Expert review sources used in this analysis:

  1. SmartHomeExplorer aggregates expert review data and manufacturer specifications to produce consensus-based buying guidance
  2. We do not perform first-party product testing
  3. Transport specs (Thread vs Wi-Fi), energy-cluster behavior, electrical ratings, weather ratings, and pricing are drawn from manufacturer documentation
  4. They are corroborated against smart-plug coverage from PCWorld, TechHive, Reviewed, and The Verge
  5. PCWorld covers the Tapo P125M and P400M
  6. TechHive reviewed the Meross MSS115 and its 10A/1200W rating
  7. Reviewed confirmed the Kasa KP125M app-locked energy data
  8. The Verge covers Eve energy monitoring and phantom-load savings
  9. The Eve Matter 1.3 native energy clusters and Leviton firmware-update path (FW 1.4.8 then Matter FW 2.1.0+) are cited from vendor documentation
  10. Amazon prices and availability verified 2026-06-09
  11. The SHE Matter Implementation Quality Score weights Matter transport, native energy, pairing simplicity, multi-ecosystem reach, local control, and electrical capacity from aggregated specs and reviewer reports
  12. No first-party measurements were conducted.

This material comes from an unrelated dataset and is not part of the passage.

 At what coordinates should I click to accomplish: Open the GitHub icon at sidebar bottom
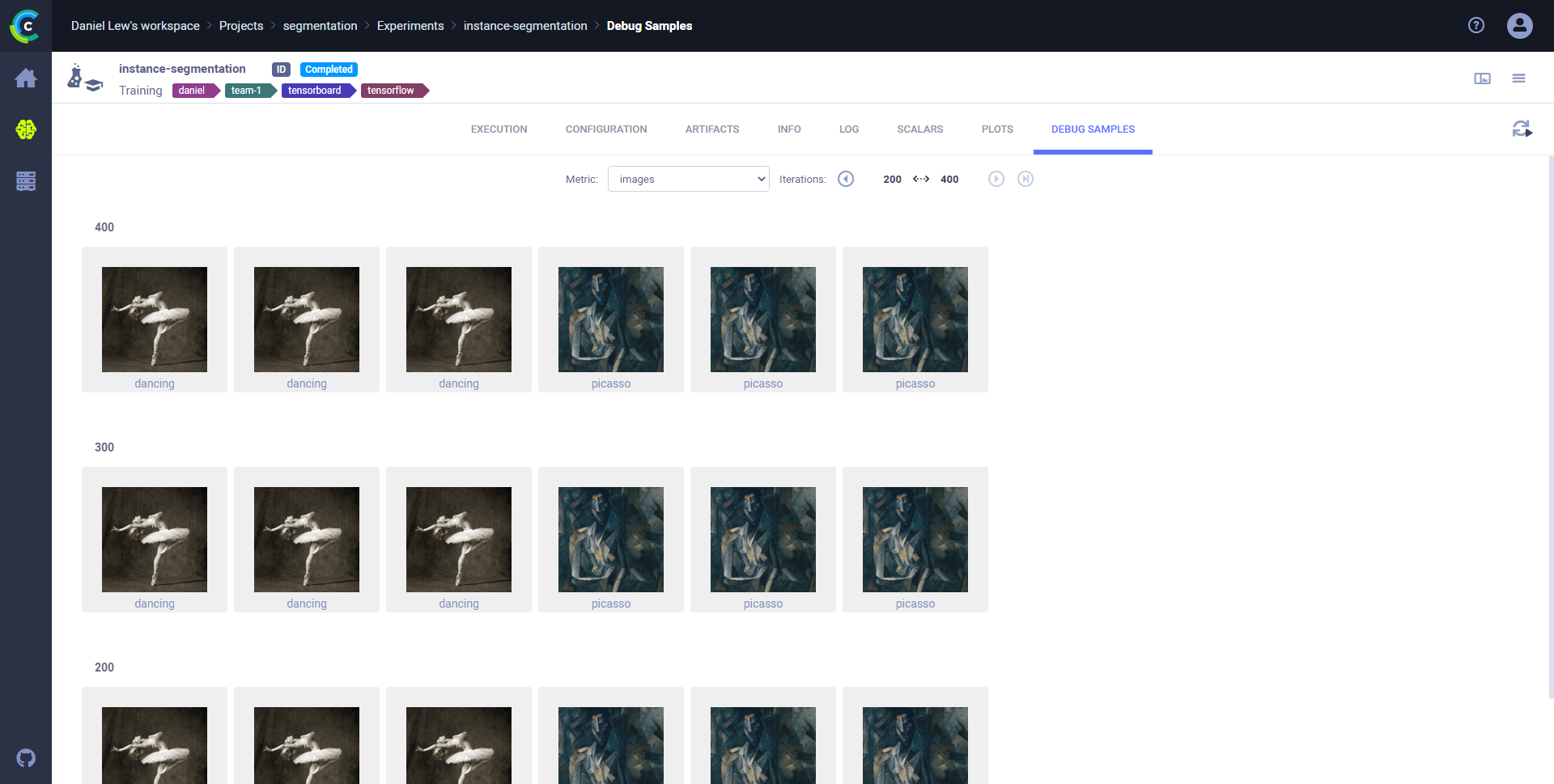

Nicholas Miles is the founder of SmartHomeExplorer and a longtime smart home enthusiast focused on helping everyday homeowners make better technology decisions. He researches, compares, and writes about products across security, climate, lighting, leak prevention, sensors, home energy, and automation, with an emphasis on real-world usefulness, ecosystem compatibility, reliability, privacy, and long-term value.